For the love of dogs or cats, rabbits, and other little critters, becoming a Veterinary Assistant just might be the ticket you’re looking for. Presently there are no formal educational requirements beyond a high school diploma or GED. But considering what a veterinary assistant does, it could be very helpful to get a little knowledge base to work from. If you really want to impress your first employer, having formal training under your belt is a big plus! It could go a long way to building a good referral base as you move up the ladder of the profession.
According to the Bureau of Labor Statistics, in 2012 Veterinary Assistant jobs accounted for about 75,000 jobs in the United States. The field is projected to see a 10% job growth demand (as fast as average) continuing through 2022. The median annual wage earnings showed hovering at about $21,700 a year in 2009. In 2012 that figure had grown to $23,130 or $11.12 per hour.
It’s possible to land a job as a veterinary assistant without any previous experience. But with the job seeker pool being flooded with recent high school grads, it would become a huge advantage to have some level of experience or knowledgeable background in the field when going up against the number of applicants for a single position available.

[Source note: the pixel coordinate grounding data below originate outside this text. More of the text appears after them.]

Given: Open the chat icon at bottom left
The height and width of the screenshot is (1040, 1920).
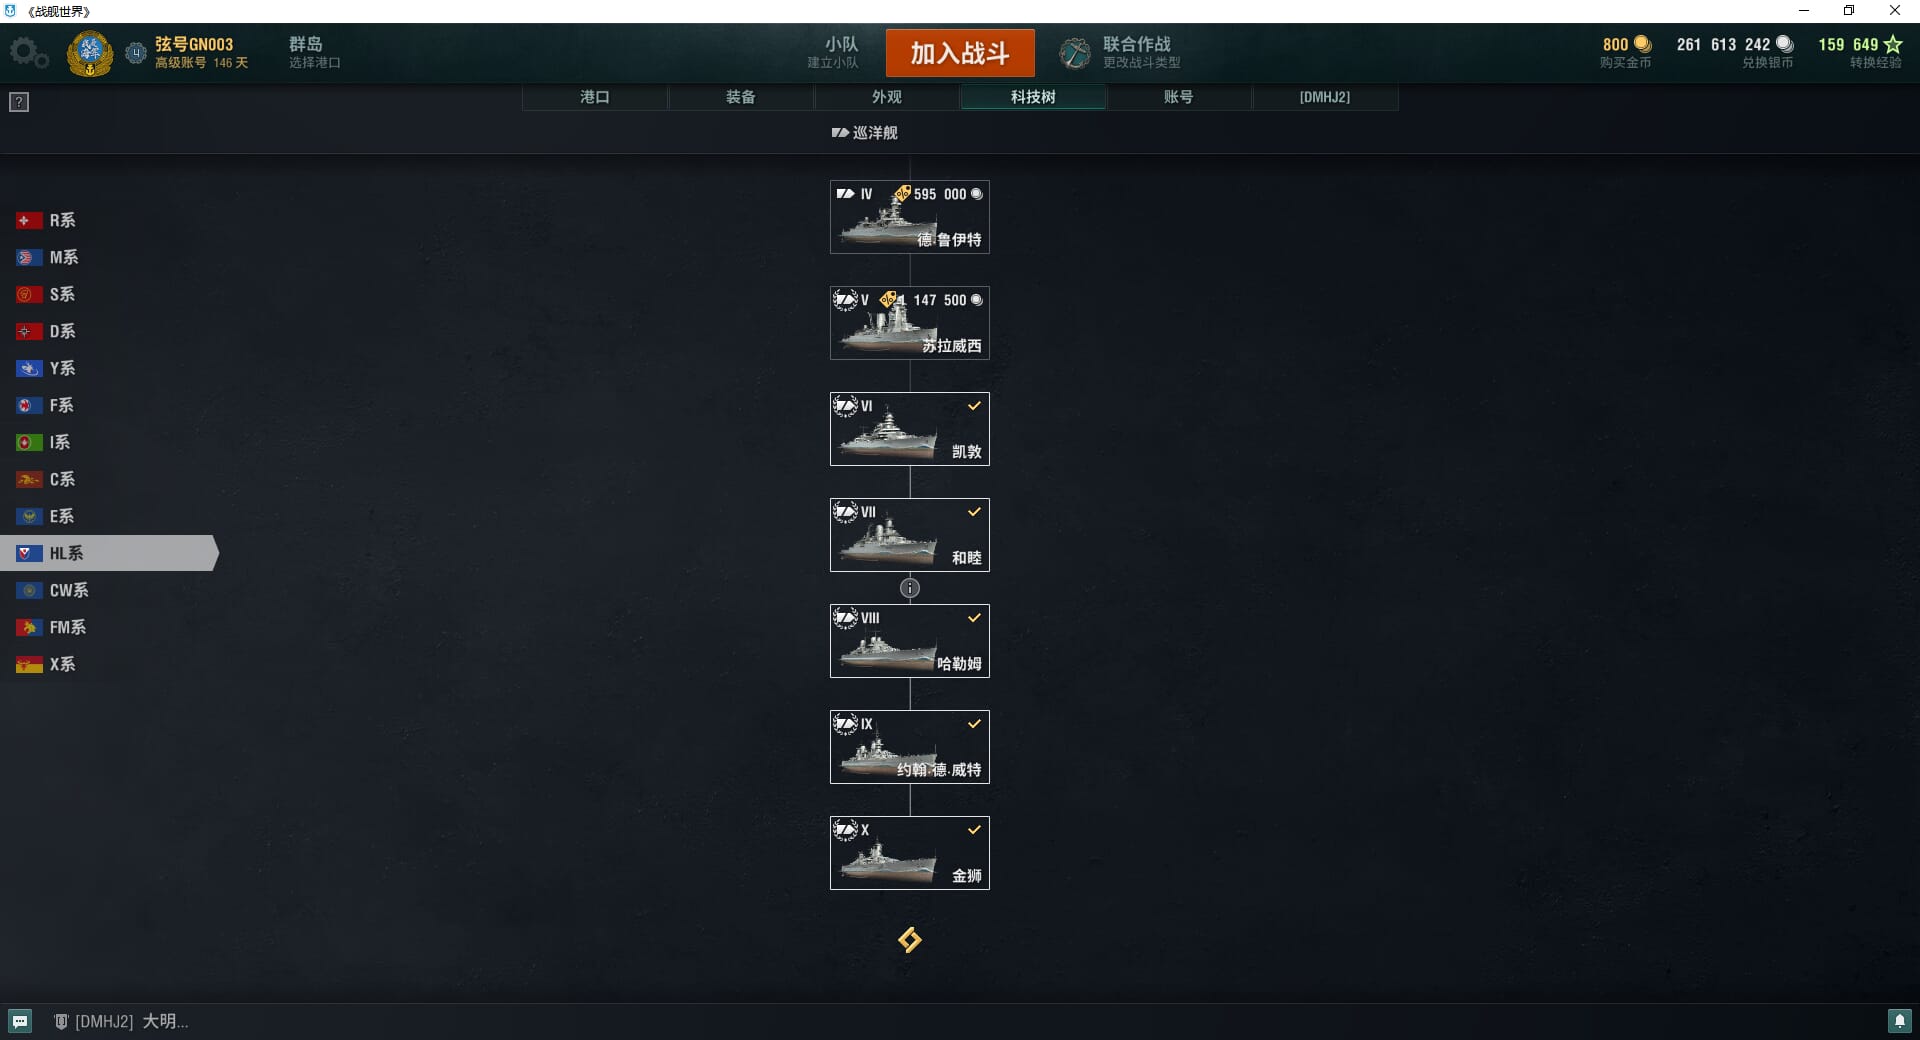Looking at the screenshot, I should (20, 1021).
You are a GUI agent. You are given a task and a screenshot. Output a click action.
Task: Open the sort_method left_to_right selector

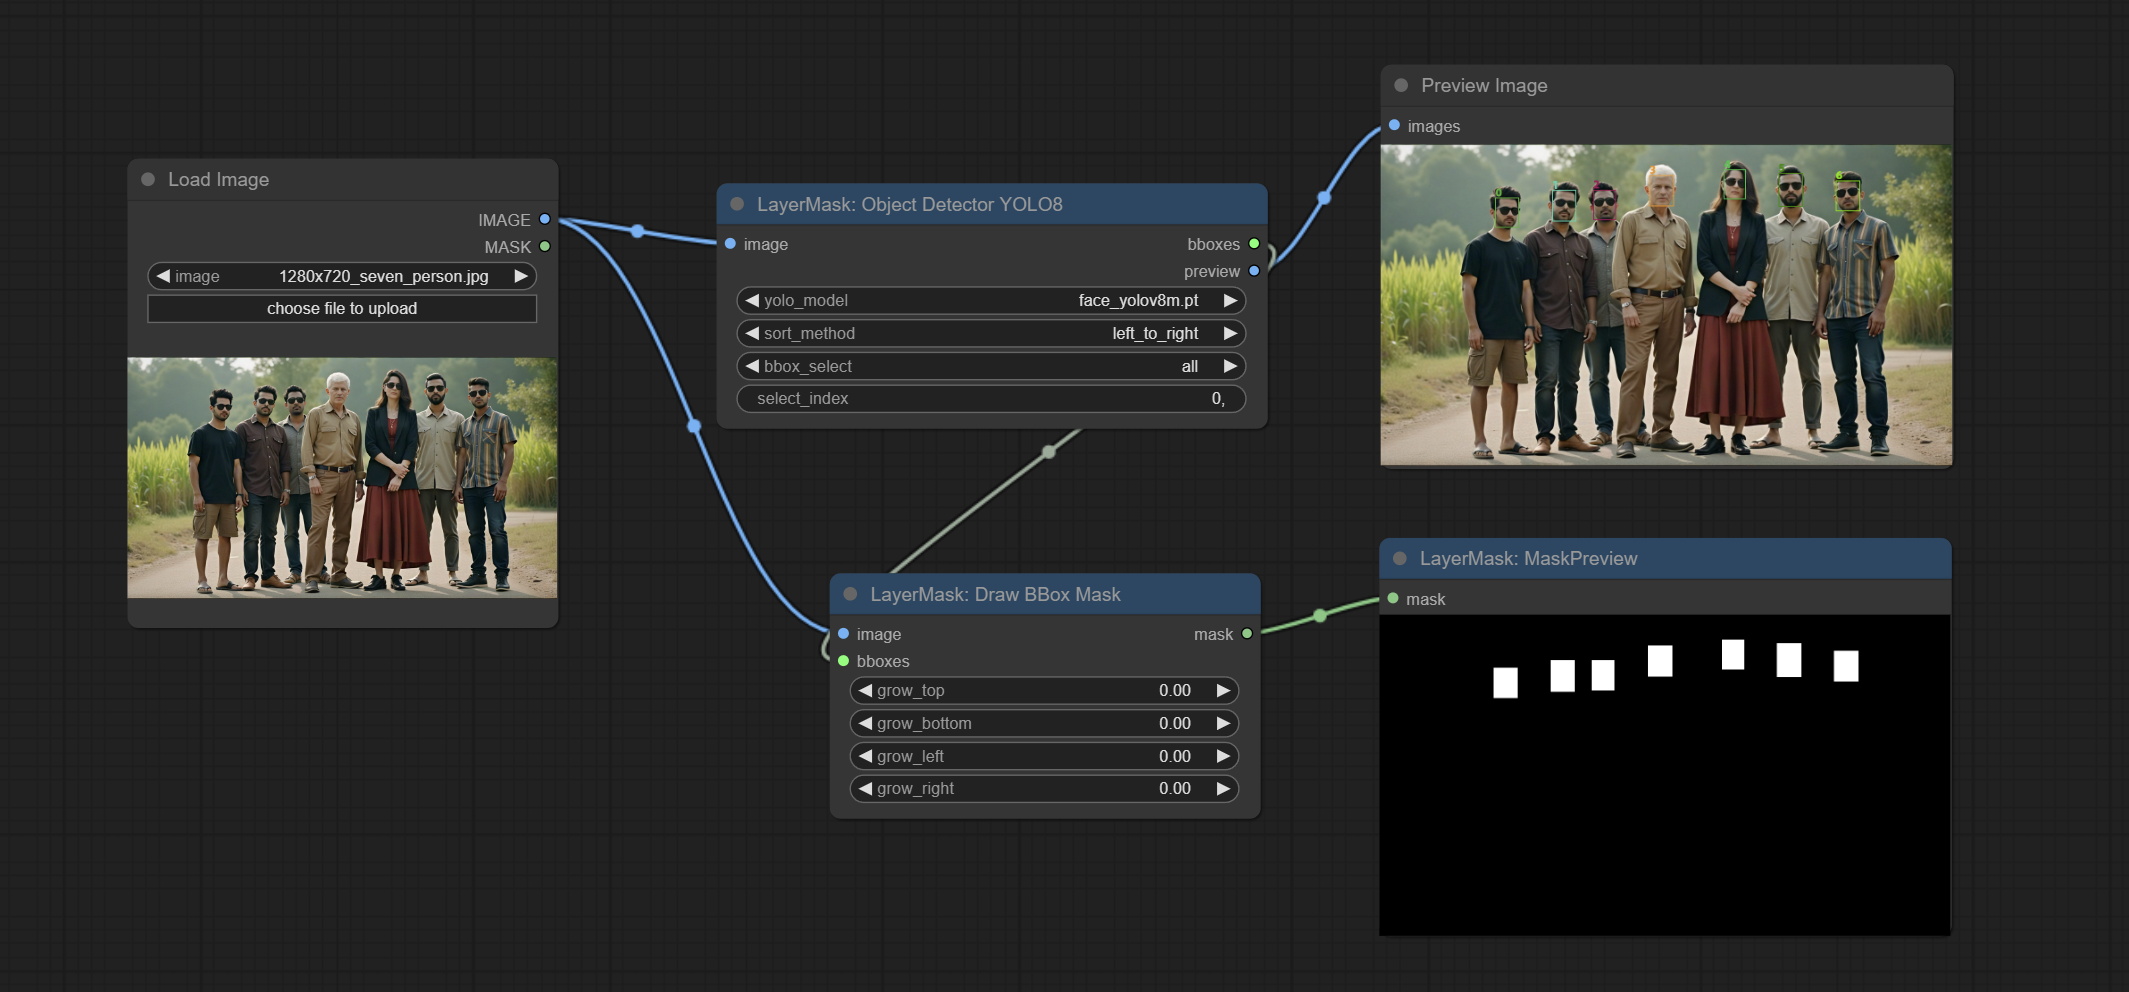(990, 333)
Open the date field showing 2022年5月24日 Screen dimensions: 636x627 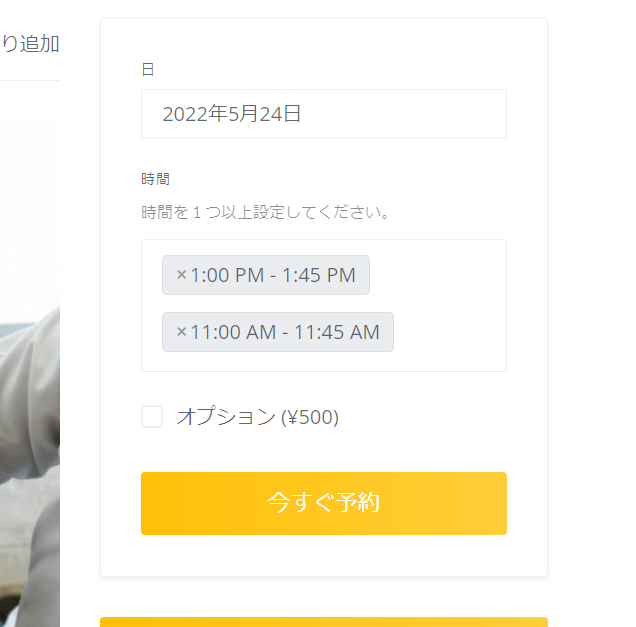coord(324,114)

There are several opportunities to gain such knowledge and experience. Starting with the basics of becoming a veterinary assistant to gaining practical skills and learning about canine reproduction is all available online. Even if you feel like you lack computer skills for the workplace, that can be taken care of as well.
Completing a course on any level as a veterinary assistant is a great way at announcing and establishing your desire to care for animals. Demonstrating your level of competency in the field comes with on the job training. But a great way to get your foot in the door for that first job can be accomplished by instilling confidence in your would-be hire by having some level of educated knowledge. The fact that you took the time and made the effort in taking a veterinary assistant course shows a willingness and desire to learn about the profession.
If you have the physical strength to restrain an animal as needed or handle an animal while moving it around the clinic, you satisfy one of the more important qualities a clinic typically looks for when considering an applicant as a veterinary assistant. Dexterity comes into play when handling animals. But when it comes to handling instruments and laboratory equipment, it is an essential quality as well.
Compassion for both animals and their owners is also a highly sought after quality. A veterinary assistant without compassion would be more of a potential liability than an asset to the clinic. The patients are not only the animal, but the emotionally attached owner as well. And on this note, an effective veterinary assistant is someone who is detailed oriented.
Typically, a veterinary assistant is given instructions that must be strictly followed. Monitoring animals, sterilizing surgical tools, and giving medications are critical steps that any veterinary clinic needs to have effectively and strictly performed.